This next example works as well, even though the change to a container is not
at the top level.  It is an element of the result tuple:

    namespace bp = boost::parser;
    auto const p = +(bp::cp - ' ') >> ' ' >> string("foo");

    using attr_type = decltype(bp::parse(u8"", p));
    static_assert(std::is_same_v<
                  attr_type,
                  std::optional<bp::tuple<std::string, std::string>>>);

    using namespace bp::literals;

    {
        // This is similar to attr_type, with the first std::string changed to a std::vector<int>.
        bp::tuple<std::vector<int>, std::string> result;
        bool const success = bp::parse(u8"rôle foo" | bp::as_utf8, p, result);
        assert(success);
        assert(bp::get(result, 0_c) == std::vector<int>({'r', U'ô', 'l', 'e'}));
        assert(bp::get(result, 1_c) == "foo");
    }
    {
        // This time, we have a std::vector<char> instead of a std::vector<int>.
        bp::tuple<std::vector<char>, std::string> result;
        bool const success = bp::parse(u8"rôle foo" | bp::as_utf8, p, result);
        assert(success);
        // The 4 code points "rôle" get transcoded to 5 UTF-8 code points to fit in the std::string.
        assert(bp::get(result, 0_c) == std::vector<char>({'r', (char)0xc3, (char)0xb4, 'l', 'e'}));
        assert(bp::get(result, 1_c) == "foo");
    }

As indicated in the inline comments, there are a couple of things to take away
from this example:

* If you change an attribute out-param (such as _std_str_ to
  `std::vector<int>`, or _std_vec_char32_ to `std::deque<int>`), the call to
  _p_ will often still be well-formed.

* When changing out a container type, if both containers contain character
  values, the removed container's element type is `char32_t` (or `wchar_t` for
  non-MSVC builds), and the new container's element type is `char` or
  `char8_t`, _Parser_ assumes that this is a UTF-32-to-UTF-8 conversion, and
  silently transcodes the data when inserting into the new container.

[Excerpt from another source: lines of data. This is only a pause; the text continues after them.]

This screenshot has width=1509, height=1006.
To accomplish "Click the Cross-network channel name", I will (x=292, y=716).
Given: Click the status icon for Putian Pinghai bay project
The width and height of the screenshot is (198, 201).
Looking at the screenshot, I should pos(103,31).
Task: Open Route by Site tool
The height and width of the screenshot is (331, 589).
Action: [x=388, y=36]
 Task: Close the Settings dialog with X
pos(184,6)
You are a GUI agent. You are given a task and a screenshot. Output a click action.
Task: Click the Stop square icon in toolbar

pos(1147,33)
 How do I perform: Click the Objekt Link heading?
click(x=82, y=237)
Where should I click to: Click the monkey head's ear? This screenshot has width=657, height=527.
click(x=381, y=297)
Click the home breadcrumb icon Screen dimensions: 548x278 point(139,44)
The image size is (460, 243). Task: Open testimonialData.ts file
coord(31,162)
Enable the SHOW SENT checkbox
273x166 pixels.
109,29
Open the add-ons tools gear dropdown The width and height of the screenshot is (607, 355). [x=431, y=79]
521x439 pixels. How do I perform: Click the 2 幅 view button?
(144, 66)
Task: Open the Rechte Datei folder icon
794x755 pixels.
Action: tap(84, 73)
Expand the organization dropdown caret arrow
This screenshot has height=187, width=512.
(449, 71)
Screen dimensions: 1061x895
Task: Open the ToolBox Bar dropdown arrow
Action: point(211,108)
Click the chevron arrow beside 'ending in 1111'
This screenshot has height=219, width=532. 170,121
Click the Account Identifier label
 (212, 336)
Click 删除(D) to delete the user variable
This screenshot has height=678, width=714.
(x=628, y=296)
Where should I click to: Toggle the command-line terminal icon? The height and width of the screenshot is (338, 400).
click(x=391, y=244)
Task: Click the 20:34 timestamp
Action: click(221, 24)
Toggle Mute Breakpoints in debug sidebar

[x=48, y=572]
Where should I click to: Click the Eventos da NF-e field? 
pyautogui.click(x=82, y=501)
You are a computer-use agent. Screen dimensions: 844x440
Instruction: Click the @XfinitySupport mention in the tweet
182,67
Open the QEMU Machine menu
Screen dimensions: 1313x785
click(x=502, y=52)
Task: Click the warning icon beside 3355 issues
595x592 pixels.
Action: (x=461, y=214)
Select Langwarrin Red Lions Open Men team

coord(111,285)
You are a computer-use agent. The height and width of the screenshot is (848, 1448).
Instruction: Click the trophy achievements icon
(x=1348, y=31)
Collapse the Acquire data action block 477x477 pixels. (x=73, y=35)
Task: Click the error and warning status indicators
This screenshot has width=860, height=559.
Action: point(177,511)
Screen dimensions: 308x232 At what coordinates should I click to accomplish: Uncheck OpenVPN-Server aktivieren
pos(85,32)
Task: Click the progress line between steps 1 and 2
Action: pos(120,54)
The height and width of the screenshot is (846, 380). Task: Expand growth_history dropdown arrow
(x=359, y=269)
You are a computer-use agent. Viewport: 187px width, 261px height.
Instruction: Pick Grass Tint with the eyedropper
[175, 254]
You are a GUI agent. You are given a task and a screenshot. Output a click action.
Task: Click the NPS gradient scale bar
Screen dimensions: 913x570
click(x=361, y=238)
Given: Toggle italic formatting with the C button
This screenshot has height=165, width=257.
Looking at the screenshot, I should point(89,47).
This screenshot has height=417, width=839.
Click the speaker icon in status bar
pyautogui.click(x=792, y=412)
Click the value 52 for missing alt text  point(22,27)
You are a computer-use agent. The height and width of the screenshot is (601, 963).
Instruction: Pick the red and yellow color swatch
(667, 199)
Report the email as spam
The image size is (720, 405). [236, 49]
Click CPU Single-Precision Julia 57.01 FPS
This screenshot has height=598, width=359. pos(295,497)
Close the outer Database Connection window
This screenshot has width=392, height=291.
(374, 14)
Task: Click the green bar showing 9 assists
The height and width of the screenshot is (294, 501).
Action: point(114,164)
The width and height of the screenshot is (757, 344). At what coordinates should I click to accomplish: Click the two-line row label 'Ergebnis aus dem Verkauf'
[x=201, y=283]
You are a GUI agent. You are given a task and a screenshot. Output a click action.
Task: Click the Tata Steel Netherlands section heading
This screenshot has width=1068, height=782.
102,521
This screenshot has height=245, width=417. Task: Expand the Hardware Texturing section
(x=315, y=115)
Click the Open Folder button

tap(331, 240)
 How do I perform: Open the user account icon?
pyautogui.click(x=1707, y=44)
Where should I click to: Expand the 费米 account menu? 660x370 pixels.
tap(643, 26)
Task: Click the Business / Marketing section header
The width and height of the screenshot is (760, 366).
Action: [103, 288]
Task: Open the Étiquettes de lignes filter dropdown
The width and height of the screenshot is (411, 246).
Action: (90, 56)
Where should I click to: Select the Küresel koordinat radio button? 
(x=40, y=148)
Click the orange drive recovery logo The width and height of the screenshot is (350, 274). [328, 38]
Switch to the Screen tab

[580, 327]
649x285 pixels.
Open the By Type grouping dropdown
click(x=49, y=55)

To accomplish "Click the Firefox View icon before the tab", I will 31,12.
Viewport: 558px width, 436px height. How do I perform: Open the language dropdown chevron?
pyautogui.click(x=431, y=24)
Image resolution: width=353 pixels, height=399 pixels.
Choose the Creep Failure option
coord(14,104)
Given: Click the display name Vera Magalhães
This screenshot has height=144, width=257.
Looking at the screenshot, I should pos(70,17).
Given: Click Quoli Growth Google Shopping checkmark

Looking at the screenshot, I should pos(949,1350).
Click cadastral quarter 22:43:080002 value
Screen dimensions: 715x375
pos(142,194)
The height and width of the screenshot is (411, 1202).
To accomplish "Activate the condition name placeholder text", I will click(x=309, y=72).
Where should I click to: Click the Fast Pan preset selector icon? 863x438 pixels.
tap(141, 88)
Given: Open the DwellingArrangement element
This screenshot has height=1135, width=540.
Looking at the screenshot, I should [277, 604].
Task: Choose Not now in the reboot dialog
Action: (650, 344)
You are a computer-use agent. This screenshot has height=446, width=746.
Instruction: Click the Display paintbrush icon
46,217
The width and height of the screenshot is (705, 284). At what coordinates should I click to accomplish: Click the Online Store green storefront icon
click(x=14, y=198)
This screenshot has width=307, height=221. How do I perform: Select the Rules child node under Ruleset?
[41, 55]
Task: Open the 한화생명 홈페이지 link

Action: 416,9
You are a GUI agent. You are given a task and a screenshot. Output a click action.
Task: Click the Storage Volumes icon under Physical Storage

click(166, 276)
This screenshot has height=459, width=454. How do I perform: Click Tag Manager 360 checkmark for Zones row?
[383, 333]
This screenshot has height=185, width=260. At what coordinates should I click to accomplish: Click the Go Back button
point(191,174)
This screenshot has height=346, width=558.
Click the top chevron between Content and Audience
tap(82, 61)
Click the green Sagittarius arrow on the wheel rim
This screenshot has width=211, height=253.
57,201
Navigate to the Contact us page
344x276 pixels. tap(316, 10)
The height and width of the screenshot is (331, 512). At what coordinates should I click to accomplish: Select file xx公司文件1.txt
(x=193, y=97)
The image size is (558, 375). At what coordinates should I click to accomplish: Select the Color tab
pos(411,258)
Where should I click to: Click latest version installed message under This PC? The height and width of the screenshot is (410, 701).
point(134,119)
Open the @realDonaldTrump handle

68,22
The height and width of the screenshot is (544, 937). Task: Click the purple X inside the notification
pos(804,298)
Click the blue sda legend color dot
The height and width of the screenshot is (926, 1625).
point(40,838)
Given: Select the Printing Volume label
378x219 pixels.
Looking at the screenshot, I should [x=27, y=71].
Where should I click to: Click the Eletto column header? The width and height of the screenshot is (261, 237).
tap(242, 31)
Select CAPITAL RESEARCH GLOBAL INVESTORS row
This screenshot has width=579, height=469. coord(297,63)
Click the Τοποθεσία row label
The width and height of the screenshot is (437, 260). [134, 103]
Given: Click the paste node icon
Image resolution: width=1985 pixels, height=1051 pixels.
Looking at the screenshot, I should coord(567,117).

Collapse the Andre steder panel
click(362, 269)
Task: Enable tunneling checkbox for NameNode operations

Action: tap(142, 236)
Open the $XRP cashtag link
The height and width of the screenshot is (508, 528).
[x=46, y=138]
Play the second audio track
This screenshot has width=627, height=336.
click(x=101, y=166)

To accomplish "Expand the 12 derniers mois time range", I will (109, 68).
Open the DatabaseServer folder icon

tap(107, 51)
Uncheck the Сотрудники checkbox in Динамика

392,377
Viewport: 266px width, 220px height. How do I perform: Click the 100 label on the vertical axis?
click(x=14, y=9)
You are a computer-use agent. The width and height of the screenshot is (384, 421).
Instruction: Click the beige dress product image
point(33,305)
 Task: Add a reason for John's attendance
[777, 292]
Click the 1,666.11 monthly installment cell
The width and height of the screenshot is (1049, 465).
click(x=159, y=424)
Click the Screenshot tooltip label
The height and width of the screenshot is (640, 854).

Let's look at a case where another simple-seeming type replacement does *not*
work.  First, the case that works:

    namespace bp = boost::parser;
    auto parser = -(bp::char_ % ',');
    std::vector<int> result;
    auto b = bp::parse("a, b", parser, bp::ws, result);

`_ATTR_np_(parser)` is `std::optional<std::string>`.  Even though we pass a
`std::vector<int>`, everything is fine.  However, if we modify this case only
sightly, so that the `std::optional<std::string>` is nested within the
attribute, the code becomes ill-formed.

    struct S
    {
        std::vector<int> chars;
        int i;
    };
    namespace bp = boost::parser;
    auto parser = -(bp::char_ % ',') >> bp::int_;
    S result;
    auto b = bp::parse("a, b 42", parser, bp::ws, result);

If we change `chars` to a `std::vector<char>`, the code is still ill-formed.
Same if we change `chars` to a `std::string`.  We must actually use
`std::optional<std::string>` exactly to make the code well-formed again.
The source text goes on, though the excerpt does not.